Cabe ao interessado a prova dos fatos que tenha alegado.
NORMAS GERAIS DE DIREITO TRIBUTÁRIO. DIREITO DE CRÉDITO.LIQUIDEZ E CERTEZA.
Não é líquido e certo crédito decorrente de pagamento informado como indevido ou a maior, se o pagamento consta nos sistemas informatizados da Secretaria da Receita Federal do Brasil como utilizado integralmente para quitar débito informado em DCTF e a contribuinte não prova com documentos e livros fiscais e contábeis.
Recurso Voluntário Negado.
Numero da decisão: 3801-004.200
Decisão: Vistos, relatados e discutidos os presentes autos.
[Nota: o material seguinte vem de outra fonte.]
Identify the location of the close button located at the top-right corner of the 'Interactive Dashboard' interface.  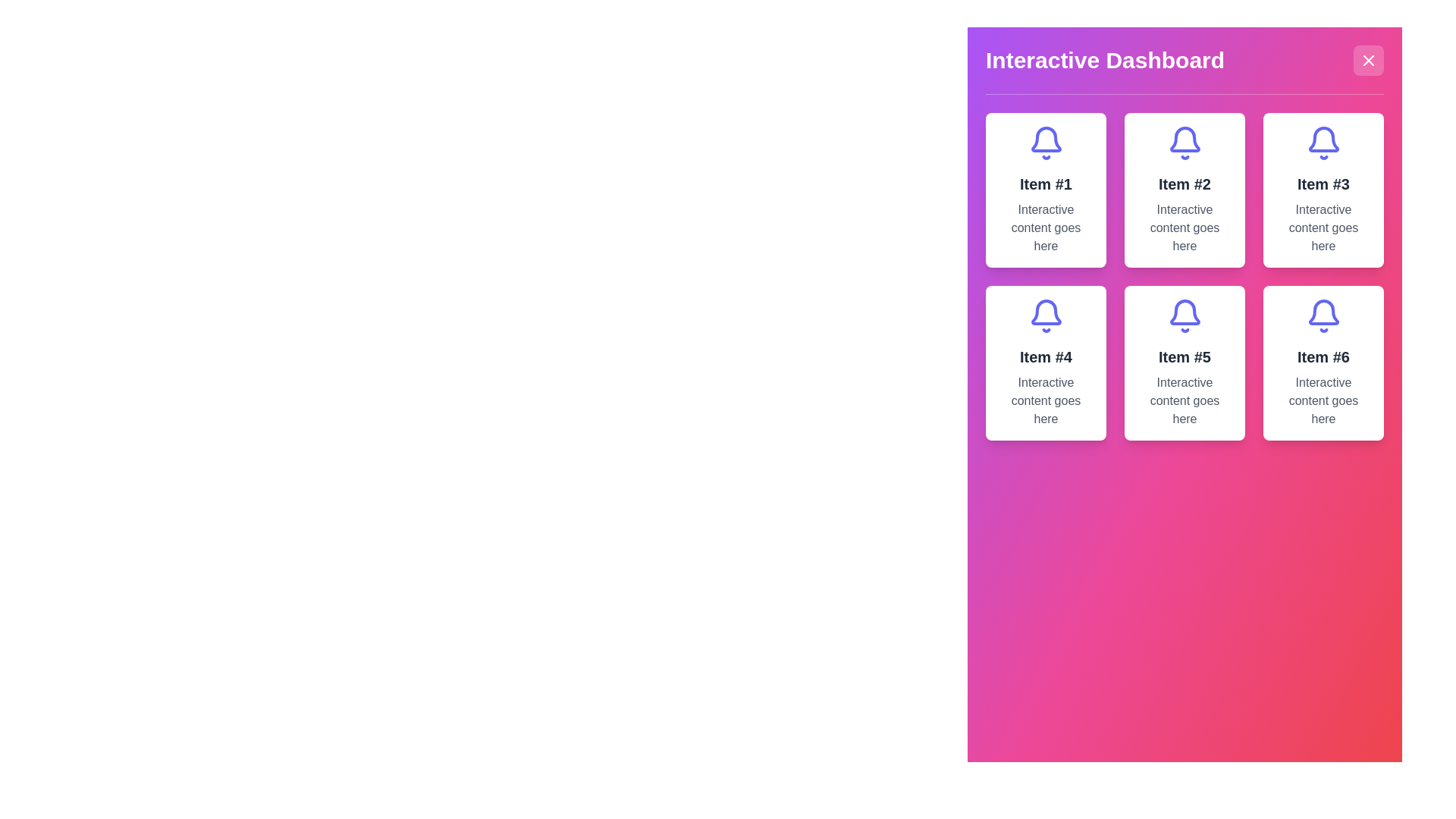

Acordam os membros do Colegiado, por unanimidade de votos, em negar provimento ao recurso voluntário, nos termos do relatório e do voto que integram o presente julgado.
(assinatura digital)
Flávio de Castro Pontes - Presidente.
(assinatura digital)
Paulo Antônio Caliendo Velloso da Silveira - Redator designado.
Participaram da sessão de julgamento os conselheiros: Marcos Antônio Borges, Paulo Sérgio Celani, Sidney Eduardo Stahl, Maria Inês Caldeira Pereira da Silva Murgel, Flávio de Castro Pontes e Paulo Antônio Caliendo Velloso da Silveira.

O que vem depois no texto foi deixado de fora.